Tradicionalmente, el «lopismo» y el «antilopismo» en Paraguay han tenido relación, por las derivas de nuestra historia, con posturas políticas partidarias, en términos generales, o, a veces, como se ha señalado más arriba, incluso con ideologías oficiales impuestas desde el poder. Sin embargo, las pasiones que, un siglo y medio después, siguen vivas en torno a la figura del mariscal López y al relato, más o menos histórico, o más o menos mítico, según el caso, de la Guerra de la Triple Alianza, son en exceso intensas para que un interés partidario pueda explicarlas del todo. Parecen concernir a algo mucho más profundo, de lo cual los propios «lopistas» o «antilopistas» no son realmente conscientes, algo que nos afecta a unos y otros en nuestra identidad y en nuestro orgullo de una u otra manera, y que por eso nos impulsa, sea a ensalzar, sea a denostar, casi ciegamente a veces, o, como mínimo, en los casos tal vez menos fanáticos, al menos a manifestar algún grado de esa irracionalidad que tiñe hasta las opiniones aparentemente más ecuánimes sobre el tema. ¿Por qué hacer algo «personal» de la figura de López? Porque allí se deposita y se juega algo más acuciante que la simple política o que la fría y objetiva historia: el mito.
VIVAN LA DIFERENCIAS
Pierre Bourdieu habló de la «violencia simbólica». Para Bourdieu, el poder simbólico, al dar un orden a la realidad, construye, literalmente, el mundo. La violencia simbólica impone categorías para que sea posible pensar el mundo, entenderlo. En ese caso, estamos ante una violencia útil, necesaria, constructiva, cultural. No sucede lo mismo cuando se imponen determinadas categorías como las únicas legítimas, de modo que borran toda posibilidad de alternativas pensables; esta violencia clausura los procesos del pensamiento, y establece un estereotipo y un modo único de pensar.
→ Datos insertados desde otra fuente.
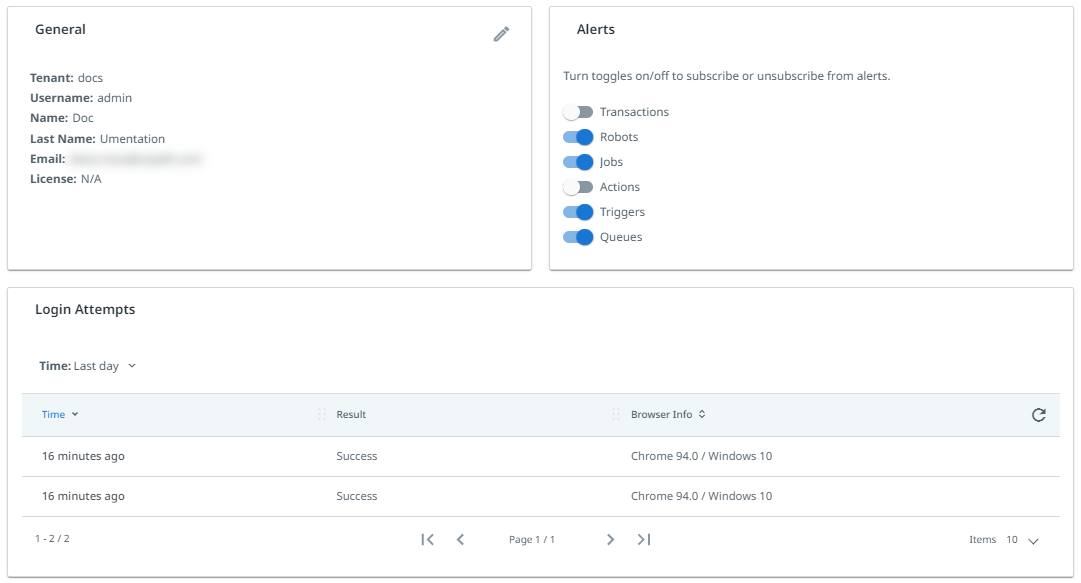
Task: Go to previous page arrow
Action: pos(461,540)
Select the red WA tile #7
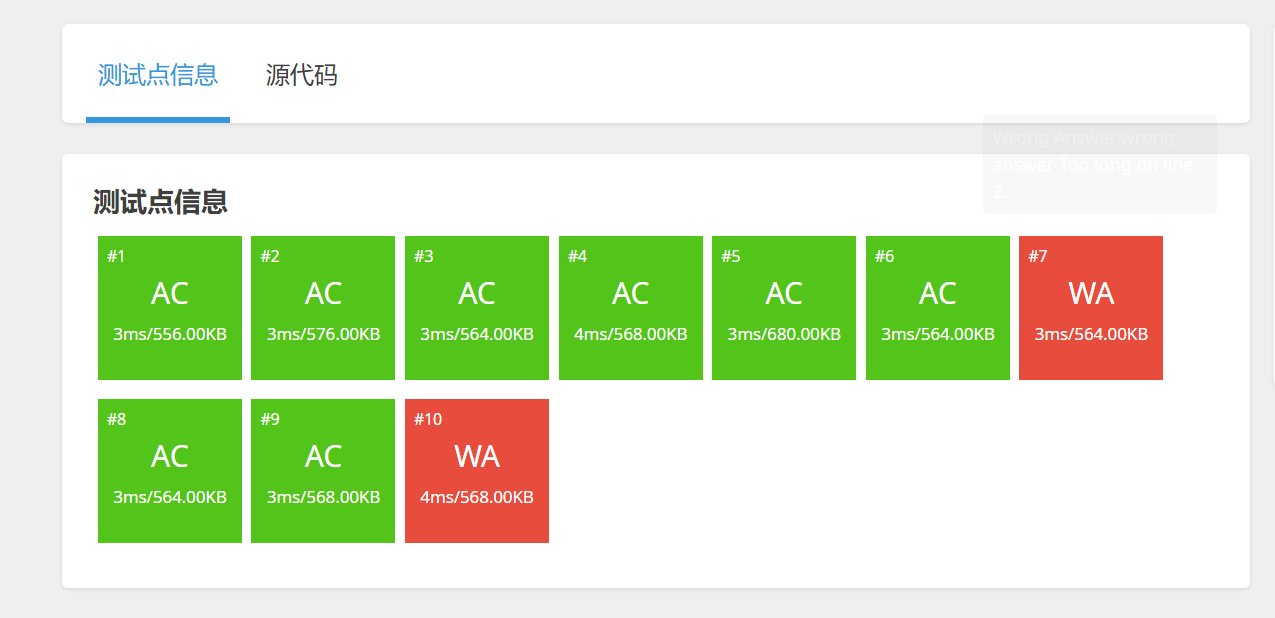The height and width of the screenshot is (618, 1275). [x=1091, y=307]
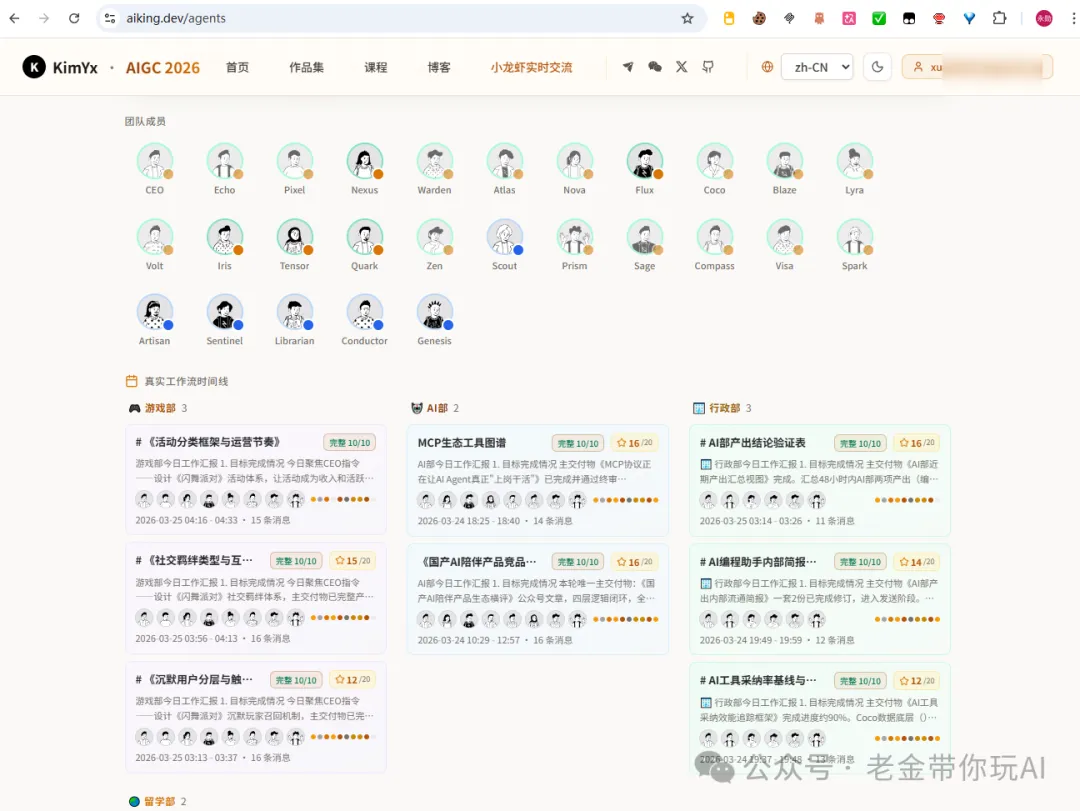Click the Telegram paper plane icon
The image size is (1080, 811).
click(628, 67)
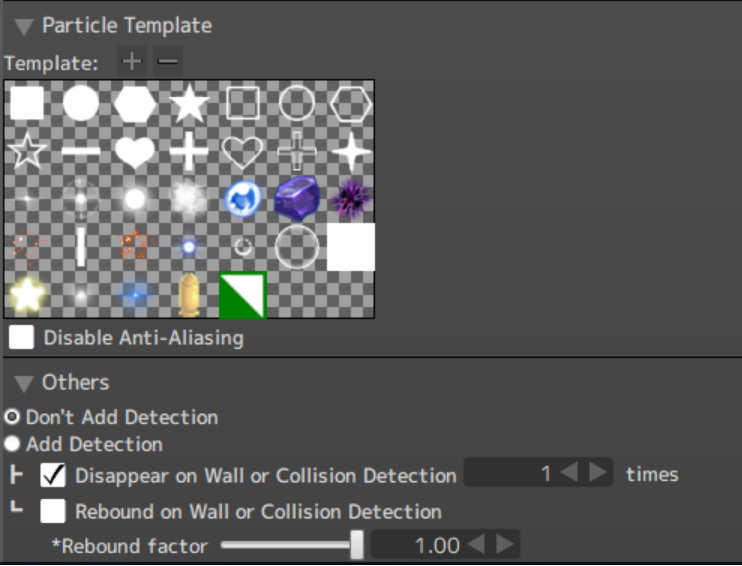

Es plausible que sobre la figura del mariscal Francisco Solano López, sobre la Guerra de la Triple Alianza, y sobre nuestra historia en general, se debata, cuanto más, mejor, con respeto mutuo, y se den a conocer todas las posiciones, para evitar esa otra violencia que frustra el libre ejercicio del pensar. Lo cual no significa que los mitos sean algo «malo» que habría que destruir. Los mitos no son solo un sinónimo de engaños y mentiras, sino que también sin un fenómeno que expresa verdades a su modo, aunque no sean verdades históricas, y por eso, entre otras razones, los mitos pueden considerarse incluso necesarios, tanto para los individuos como para las colectividades o los pueblos. Pero eso no significa de ningún modo que pueda ser admisible el rechazo de las ideas y las opiniones, ni la invisibilización de los testimonios o de los hechos, con tal de defender uno u otro mito, por importante que sea, a toda costa. Por eso es liberador para el pensamiento actual, el de nosotros, los paraguayos de hoy, que estén, cada vez más, comenzando a surgir a la luz otras miradas sobre tantos temas que, tradicionalmente, hemos sido en nuestro país bastante reacios a pensar con objetividad e independencia.